(Stored items)
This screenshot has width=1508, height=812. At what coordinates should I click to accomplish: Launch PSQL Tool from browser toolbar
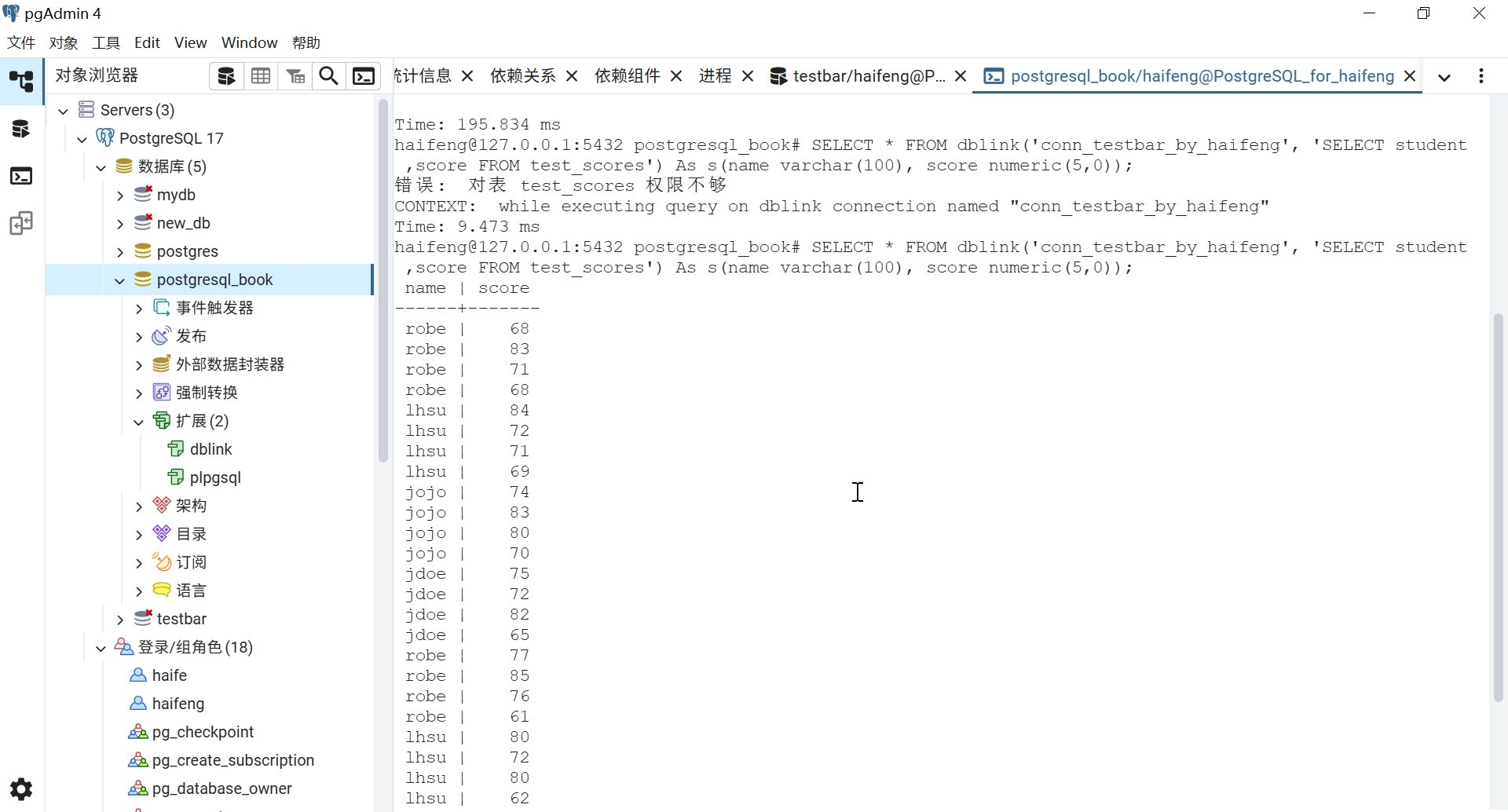tap(364, 76)
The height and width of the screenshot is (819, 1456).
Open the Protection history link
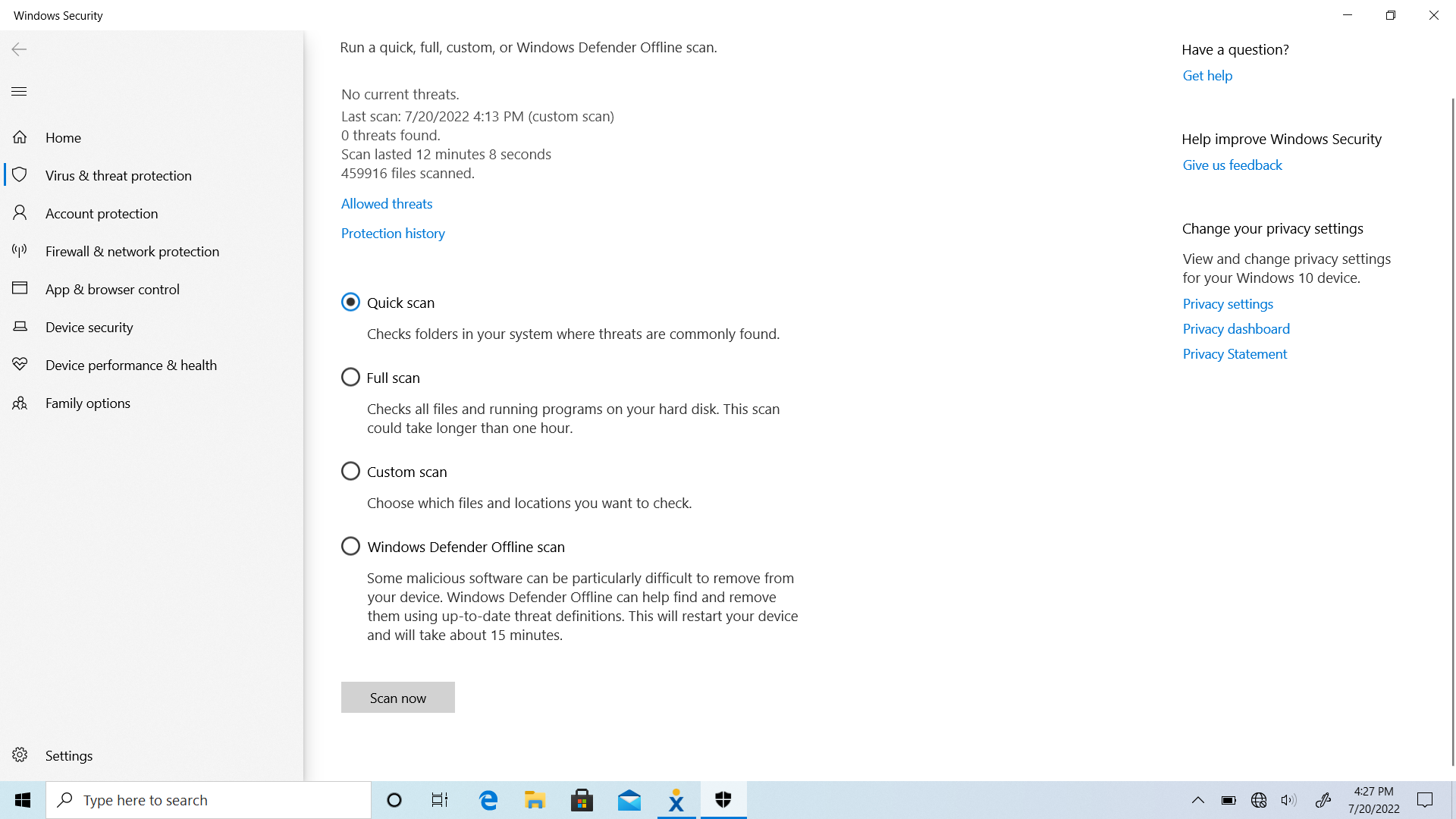pos(393,234)
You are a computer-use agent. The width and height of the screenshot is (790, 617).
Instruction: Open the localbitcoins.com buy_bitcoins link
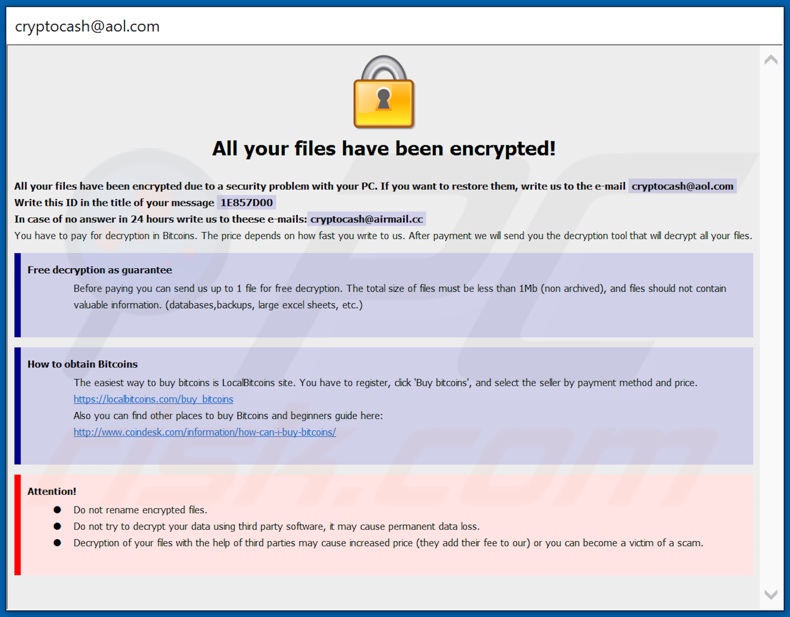(x=153, y=399)
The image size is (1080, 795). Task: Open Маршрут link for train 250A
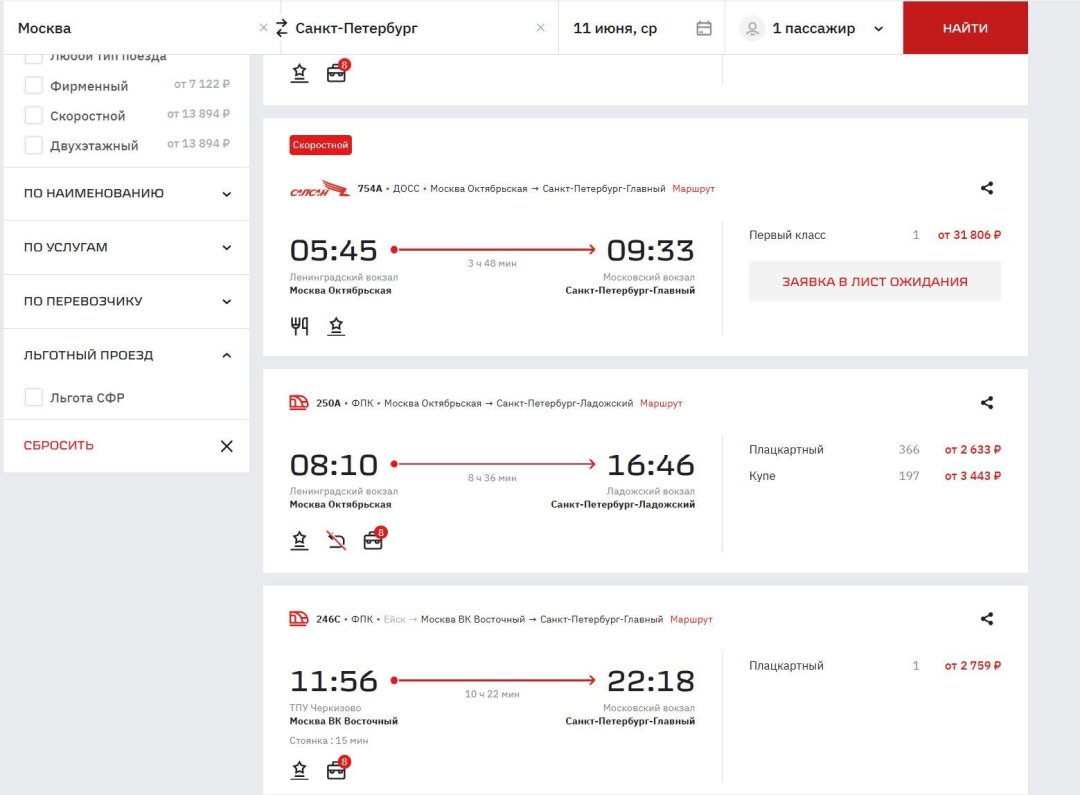(661, 403)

(ASSIGNMENT)
Set every line of the records down again exactly, and exclude all pictures.

(RESPONSE TO THIS TASK)
This screenshot has width=1508, height=812. At what coordinates should I click to accomplish: Launch PSQL Tool from browser toolbar
tap(364, 76)
The height and width of the screenshot is (819, 1456).
Open the Protection history link
pos(393,234)
You are a computer-use agent. The width and height of the screenshot is (790, 617).
Instruction: Open the localbitcoins.com buy_bitcoins link
(x=153, y=399)
The image size is (1080, 795). Task: Open Маршрут link for train 250A
(661, 403)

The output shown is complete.